● **Texto apresentado**:
-------------------------
Odette Boudet está radicada em Vila Nova de Gaia há cerca de três anos e diz estar em casa

Odette Boudet é artista plástica, nascida no Rio de Janeiro (Brasil), que há três anos vive em Vila Nova de Gaia. Mestranda em pintura na Faculdade de Belas Artes da Universidade do Porto, está a trabalhar na pesquisa sobre a memória, o movimento e a migração que se refletem nos seus trabalhos mais recentes de pintura.

Por Carlos Caldas (texto e fotos)

O Rio de Janeiro é um centro cultural importante no Brasil. O que motivou a imigração para Portugal e, especificamente, fixar residência em Vila Nova de Gaia?
Morei no Rio de Janeiro durante toda a minha vida, antes de vir para Portugal, há três anos. Sempre quis experimentar viver em outro lugar. Para um artista isto é muito importante, pois colocamos o nosso olhar em um outro ponto de vista, outra perspectiva. É por isso que se vê muitos editais para “residências artísticas” em outras cidades e países. A oportunidade foi criada quando meu marido foi aprovado para cursar o mestrado em educação na U.Porto. Escolhemos morar em Vila Nova de Gaia por ser uma cidade bem próxima do Porto, mas não tāo agitada. A beleza das praias e da orla do Douro nos fez sentir em casa.  

Qual o foco da pesquisa que está a desenvolver na Faculdade de Belas Artes da Universidade do Porto?
-------------------------
● **Excerto da listagem**:
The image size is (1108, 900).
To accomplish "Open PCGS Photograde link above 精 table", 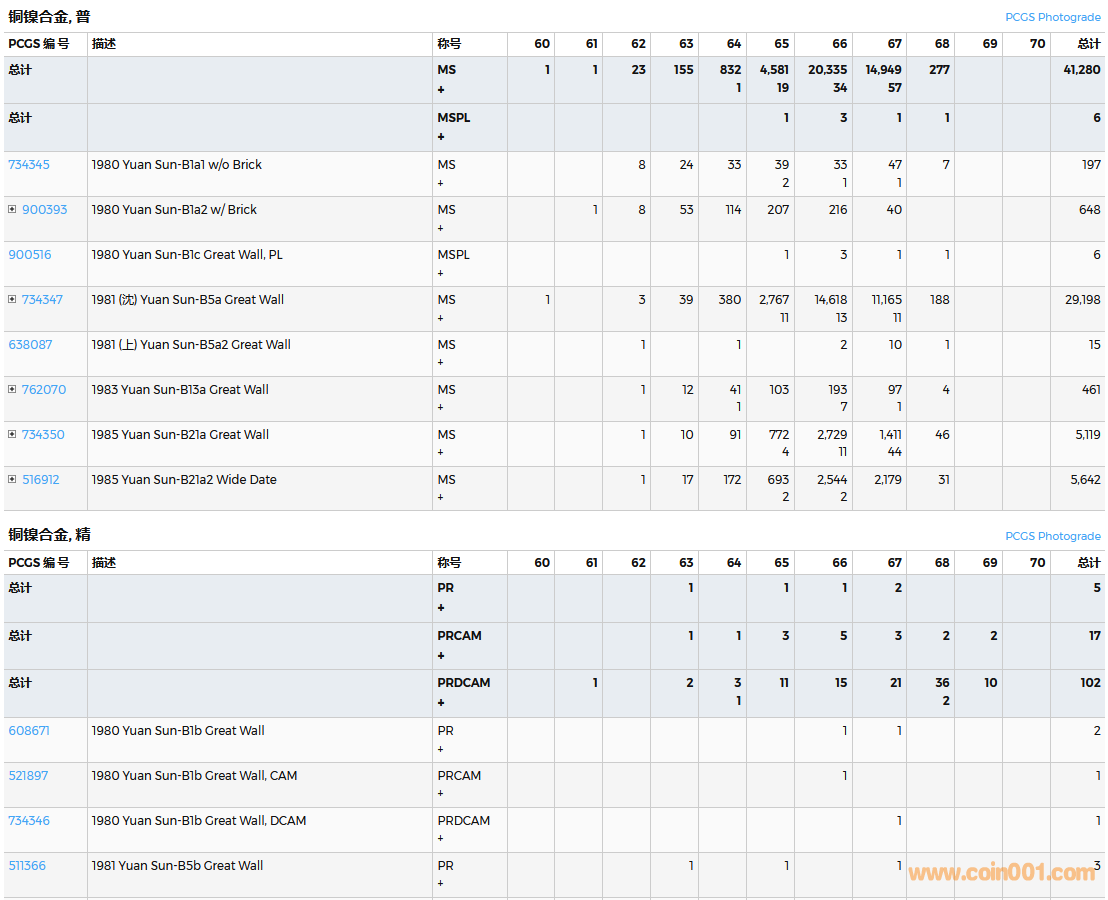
-------------------------
● **O que fazer**: Pode dar continuidade à entrevista com Odette Boudet, começando logo a seguir à última pergunta?

● **Resposta ao exercício**:
Embora tenha uma formação em cinema, com foco em produção, desde 2010 utilizo a pintura como principal meio para me expressar. No início do mestrado eu queria entender como certos objetos do quotidiano podiam representar sentimentos e sensações humanas. Uma busca pelo sentido na imagem pintada. Esta pesquisa conceptual veio se modificando e hoje a investigação se dá em três dimensões: a construção da imagem, do movimento e da memória. Não conseguimos fugir muito de nossas raízes. A experiência que tive com o filme de super-8, o vídeo e o cinema, na licenciatura, influenciaram a preocupação que tenho em compreender esta ligação entre a pintura e o cinema.

Como se dá o seu processo criativo?
Trabalho com cenários e fotografias projectadas. A inspiração vem de imagens da memória afectiva de objetos, lembranças e lugares. Além disso, estou sempre buscando experimentar novos materiais e novas formas de pintar.

Suas obras mais recentes trazem a mala como foco. É uma conversa propositada com o tema da migração?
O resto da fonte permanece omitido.